During the campaign, universities were surprised to face an opposition distinguished by its scorn of intellect, expertise and evidence, and free in its use of Adolf Hitler as a reference point for belittling the EU.

The resulting Brexit vote has, in its first days, brought political chaos, economic meltdown and racist attacks – not to mention remorse from a large number of ‘Leavers’ who could in no way be categorised as hooligans. But it stands as a democratic decision.

Mobility and research

Universities have immediate concerns about their actual EU involvement.

One is the conditions in which EU students and academics will continue to be welcomed to British universities. They make up around 5.5% of the student body and around 15% of academic staff.

The other main concern is whether they will lose the forms of research collaboration across Europe and a wider world currently managed and financed by the EU. This is competitively funded collaborative research, mostly directed at research and innovation ends but also for regional cohesion.

EU-backed research is now on a scale and of a quality that has made Europe a world-leading science hub. The UK has scored so consistently well that the EU is a structural part of university institutions, producing somewhere between 14% and 19% of university income.

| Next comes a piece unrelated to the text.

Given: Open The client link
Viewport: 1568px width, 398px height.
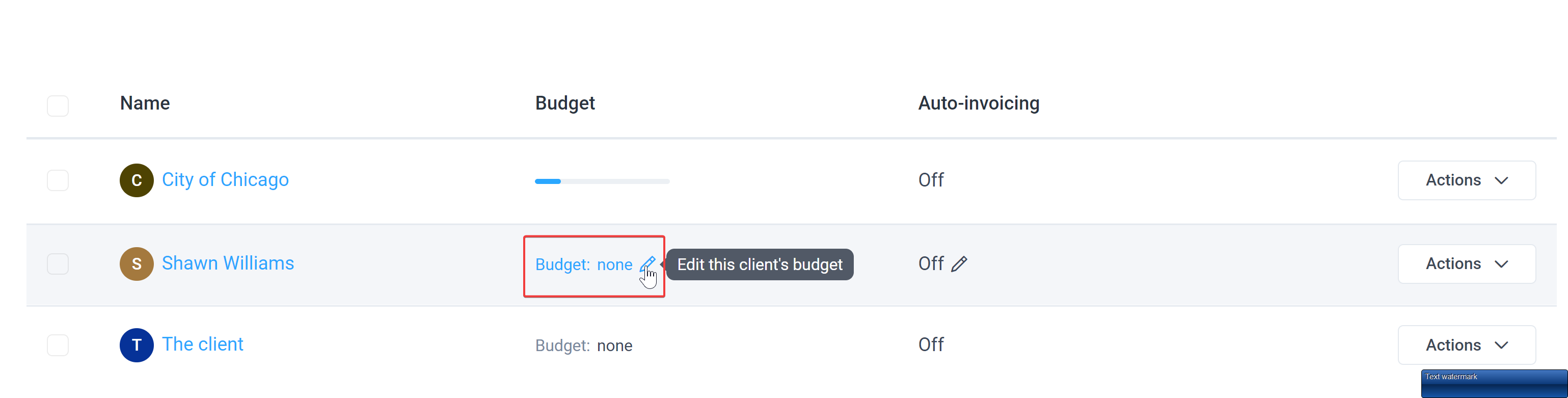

In purely financial terms, this is the amount the UK’s indebted universities will be forced to find some way of replacing. The ‘Leave’ campaign’s already broken promises on what to do with the so-called £350 million (US$458 million) a week are a non-starter – and in any event they could not work to comparable ends.

Universities do not have to turn their backs on European cooperation and collaboration. But they need to be more inventive than they were during the campaign when they address the urgent political questions. What is the agenda that they will want to feed into the eventual negotiations for the UK’s departure from the EU? How effectively will they be able to lobby a future government on a strategy for European relations?

Second best: Norway’s model

UK political circles will disagree about whether the aim of a new government could, and should, be an EU-associated status on the model of Norway (pay for the privilege and implement the policies).

For universities, this would be the best solution in the circumstances. It opens the way for continued participation in the core EU higher education and research programmes: Erasmus+ for mobility and cooperation, Horizon 2020 for research, development and innovation, and possibly the regional and social cohesion funds which involve universities in the poorer areas of the EU in capacity building.

But as things stand, the Norway model is difficult to square with the referendum vote. The Norway European Economic Area model commits a country to accept the rules of the EU and respect for the European Court of Justice, the most relevant being freedom of movement.

It is barely conceivable that the 27 remaining member states will now want to offer the UK such association with tweaked rules. It may be more likely that the UK’s future government does a u-turn, so that the imperative not to ruin the economy trumps the demand for migration control expressed by the referendum.

Even if that is the higher education sector’s only agenda, it still looks technical. It may even leave it open to some of the ‘gravy train’ slurs that were such an unpleasant feature of the campaign.

What university and student organisations and associations should be doing is to seek solace, support and ideas from elsewhere in Europe. This would change the framing of their case and might enable them to enter the coming battle in a much more dynamic way.

Pursuing other ways of collaborating

There is a European higher education arena out there that is full of associations, institutions and organisations in which the British have not necessarily invested heart and soul, but which share an ambition to help universities be strong, and for students to have a place in an arena bigger than a national state.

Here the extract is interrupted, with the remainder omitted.